# Work to complete
Look through the records below and give the number of lines holding the string "icon", nothing more.

Collected data:
*** Block opens ***

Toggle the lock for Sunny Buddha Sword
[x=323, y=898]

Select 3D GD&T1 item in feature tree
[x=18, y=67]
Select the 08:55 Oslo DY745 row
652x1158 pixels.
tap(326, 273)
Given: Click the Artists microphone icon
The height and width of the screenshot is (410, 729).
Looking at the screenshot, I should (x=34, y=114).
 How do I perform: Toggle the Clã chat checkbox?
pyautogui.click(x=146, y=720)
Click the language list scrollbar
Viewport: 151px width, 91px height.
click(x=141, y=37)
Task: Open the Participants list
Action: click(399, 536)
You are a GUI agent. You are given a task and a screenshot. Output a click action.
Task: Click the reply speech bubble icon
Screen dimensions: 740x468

*** Block closes ***

# Task response
2